EXERCISE
In the book description, copy the passage between "Drawing on the" and "the once-United States.", inclusive, and change "slacktivism" to "online activism".

SOURCE DOCUMENT
How to Be Disinformed

A Citizen’s Guide to Life in the Disinfosphere

Is 1/6 the 9/11 of the American disinformation age?

Just as 9/11 awakened the nation to the mostly unperceived threat of global terrorism, all Americans need to understand that we are under attack in a way that may prove as damaging as any conventional war. As we face a future of sharpening division, climate change, and recurring pandemics, those problems are being worsened by an epidemic of disinformation. What’s at risk is democracy itself, as the rising disinfosphere can subvert or even kill it.

We don’t have to accept that the slide into a new cold civil war, driven by disinformation, is inevitable. Here’s the silver lining: the same ideas that have helped us survive the global pandemic can also show us how to inoculate against disinformation, slow its spread, and, ultimately, achieve herd immunity. This book explores how to recognize disinformation and what actual viruses can teach us about managing the infodemic so we can do more than live with it—we can rise above it.

Get ready to smash the infodemic curve. We have the tools, we have the track record, and we have the lessons we need from virology to fight against a different kind of invasion.

If this sounds like uplift, it’s meant to be. Each chapter of this book examines a different facet of the issue and offers a different kind of solace and empowerment. Some of it isn’t new, yet new again: conspiratorial thinking in American history even infected some of our founding fathers. There are very effective off-the-shelf disinformation countermeasures waiting to be revived for the digital age. All of us might take back some control by understanding, through exercises in troll-busting and illustrations lifted from the actual disinformation playbook used by Russian civil servants, how to avoid being fooled again.

Drawing on the latest emerging research and techniques for combating disinformation, but always grounded in personal, eye-opening experiences and background in information sciences and literacy, How to Be Disinformed paints a far-ranging portrait of an encompassing and often subterranean social problem. It touches on everything from the audacious growth of foreign disinformation journalism networks within the United States to economic resilience, slacktivism and radical humility, digital contact zones and the new Berlin Wall that cuts through the once-United States.

Ultimately the book offers a series of practical personal and national steps leading toward herd immunity. Without preaching or soft-pedaling the enormity of the problem, the message is one of encouragement and ethical readiness as we grapple with a disease of the body politic as much as the human body.

INFORMATION SHOWN
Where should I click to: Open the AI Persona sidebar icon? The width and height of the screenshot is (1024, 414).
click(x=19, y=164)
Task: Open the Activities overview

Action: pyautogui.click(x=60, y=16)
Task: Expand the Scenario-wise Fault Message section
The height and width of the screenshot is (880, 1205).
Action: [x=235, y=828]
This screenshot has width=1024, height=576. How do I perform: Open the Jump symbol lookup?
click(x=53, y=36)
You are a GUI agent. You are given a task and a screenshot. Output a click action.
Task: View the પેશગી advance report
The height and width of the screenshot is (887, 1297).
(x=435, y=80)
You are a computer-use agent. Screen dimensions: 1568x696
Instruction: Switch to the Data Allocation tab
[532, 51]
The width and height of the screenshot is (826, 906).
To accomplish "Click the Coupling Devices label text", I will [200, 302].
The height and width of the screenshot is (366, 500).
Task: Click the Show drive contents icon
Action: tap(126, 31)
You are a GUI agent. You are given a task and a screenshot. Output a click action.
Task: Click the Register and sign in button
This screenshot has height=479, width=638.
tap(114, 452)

SOLUTION
Drawing on the latest emerging research and techniques for combating disinformation, but always grounded in personal, eye-opening experiences and background in information sciences and literacy, How to Be Disinformed paints a far-ranging portrait of an encompassing and often subterranean social problem. It touches on everything from the audacious growth of foreign disinformation journalism networks within the United States to economic resilience, online activism and radical humility, digital contact zones and the new Berlin Wall that cuts through the once-United States.